Gun violence by youth makes headlines but is difficult to research. There’s little funding, and rhetoric from the gun-control debate hampers formulating evidence-based research hypotheses about causes and prevention.
The result, says Sonali Rajan, Assistant Professor of Health Education: We tend to fall back on conclusions unsupported by evidence. Take the oft-cited idea that young people who commit gun violence are mentally ill. Mining a massive federal database, Rajan and Kelly Ruggles, an Assistant Professor at NYU Langone Medical Center, found that among the 5 to 10 percent of American teens who report regularly carrying a firearm, there is a much stronger association with substance use, engagement in physical fighting and exposure to sexual violence than with any poor mental health indicator. In fact, mentally ill teens are likelier to be victims than perpetrators of violence. The study, published in PLOS ONE in 2014, found no association between screen time (including video game use) and firearm possession.

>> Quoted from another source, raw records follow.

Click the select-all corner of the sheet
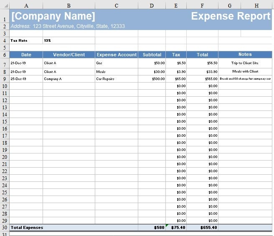Image resolution: width=274 pixels, height=236 pixels. (4, 5)
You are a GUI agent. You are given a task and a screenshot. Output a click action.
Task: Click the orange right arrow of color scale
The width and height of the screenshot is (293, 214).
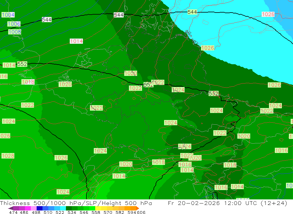(x=137, y=208)
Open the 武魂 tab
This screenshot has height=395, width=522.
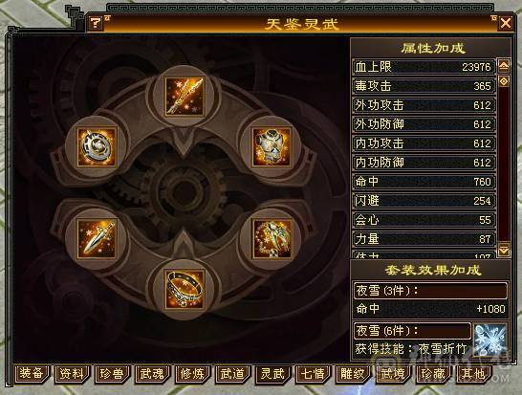tap(152, 373)
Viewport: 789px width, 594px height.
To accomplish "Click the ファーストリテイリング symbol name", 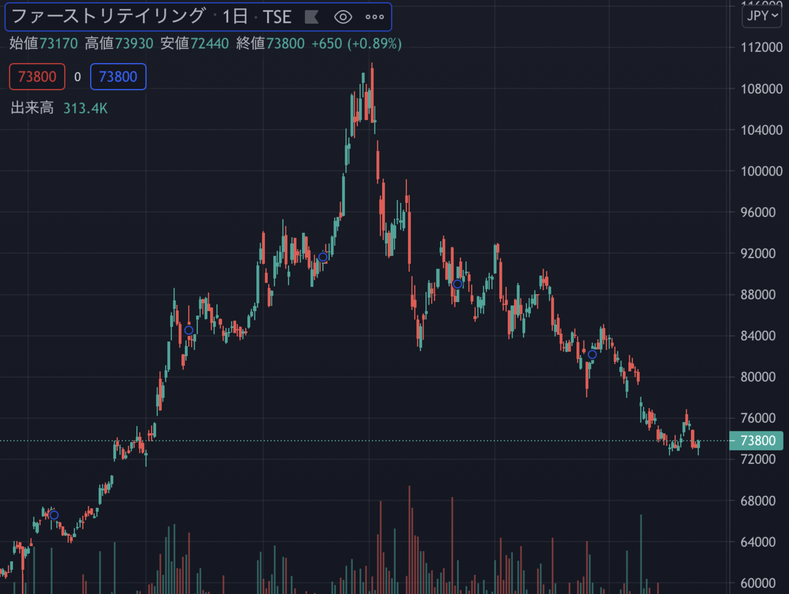I will (x=108, y=16).
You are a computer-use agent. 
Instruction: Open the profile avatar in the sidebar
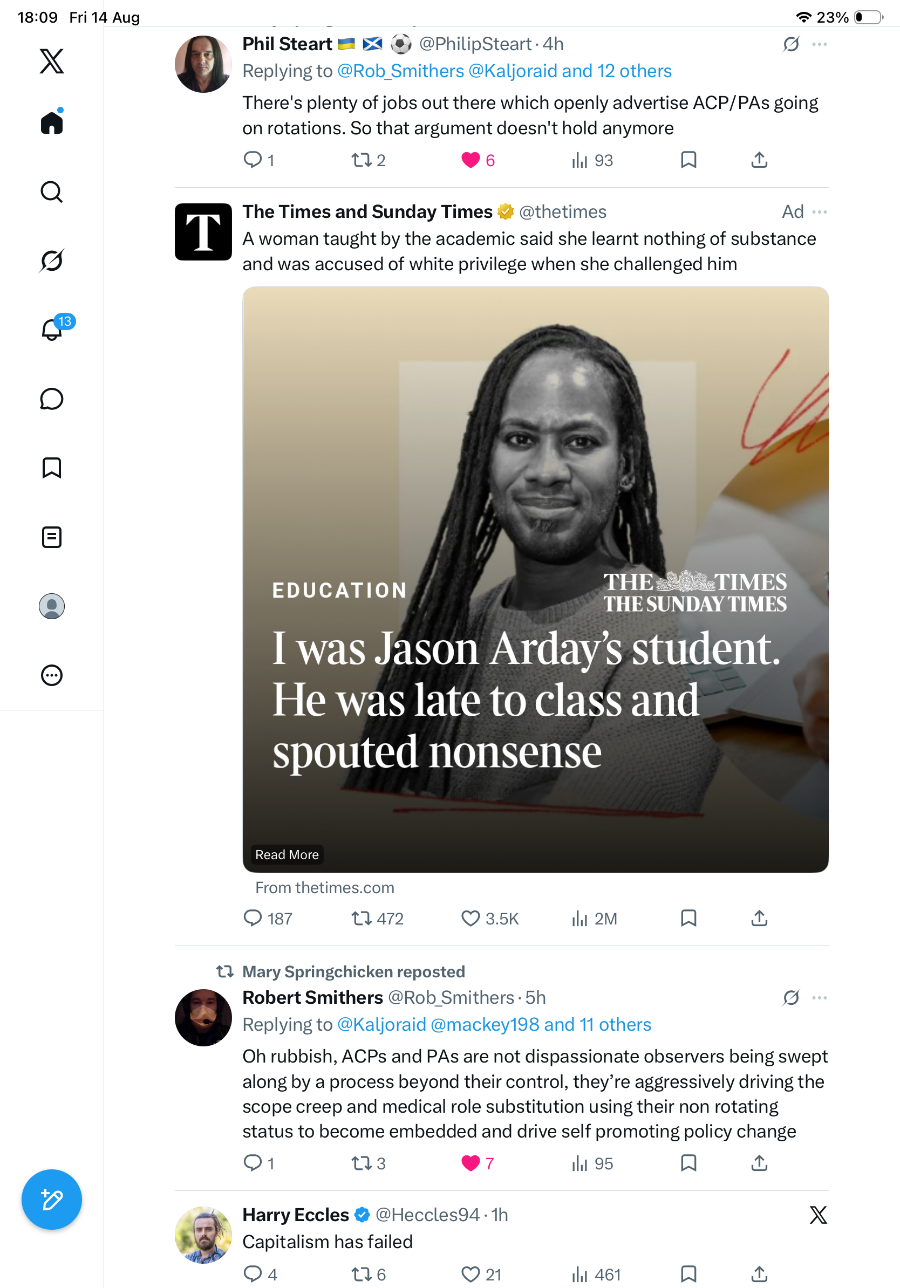(x=52, y=606)
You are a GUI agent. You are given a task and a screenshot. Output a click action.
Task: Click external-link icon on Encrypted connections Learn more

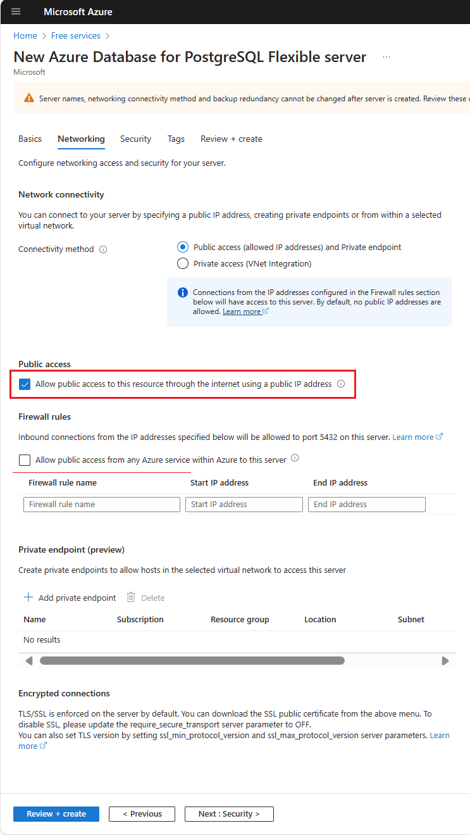coord(42,746)
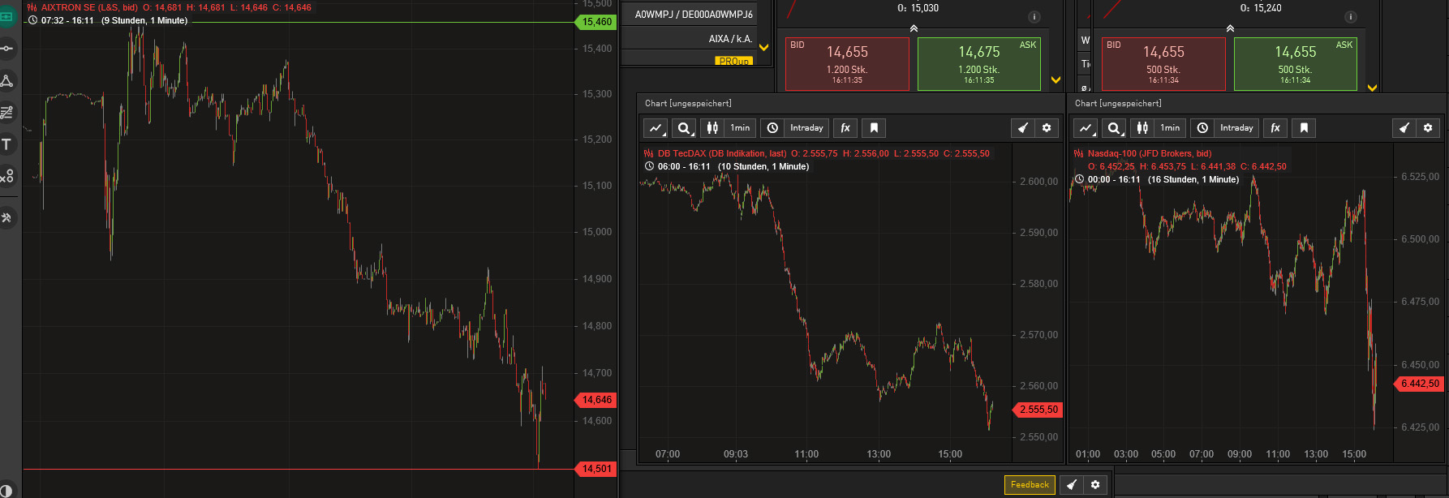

The conversation should be about what teachers can do in conjunction with others to support these youth in crisis.”
—Sonali Rajan, Assistant Professor of Health Education
Rajan (Ed.D. ’10), who received TC’s 2015 Strage Junior Faculty Prize (established by TC alumna Alberta Strage and her husband, Henry), believes steps can be taken on gun violence despite political gridlock.
For example, while schools increasingly budget for security to deal with “active shooter” situations, Rajan argues for prevention focused on student behaviors. In a forthcoming paper, she and Ruggles delve deeper into substance use and abuse, prevention of which they believe should be integrated with efforts to address violence. “If we asked a student who is coping by engaging in regular substance use, ‘What else is happening?’ the prevention of firearm-related violence could be a matter of schools and communities…providing additional and more comprehensive support.”
Now Rajan is distilling current knowledge about violence prevention programs.
“The conversation should be about what teachers can do in conjunction with others — principals, psychologists, guidance counselors, parents, community members — to support these youth in crisis,” she says. “That conversation would do wonders.”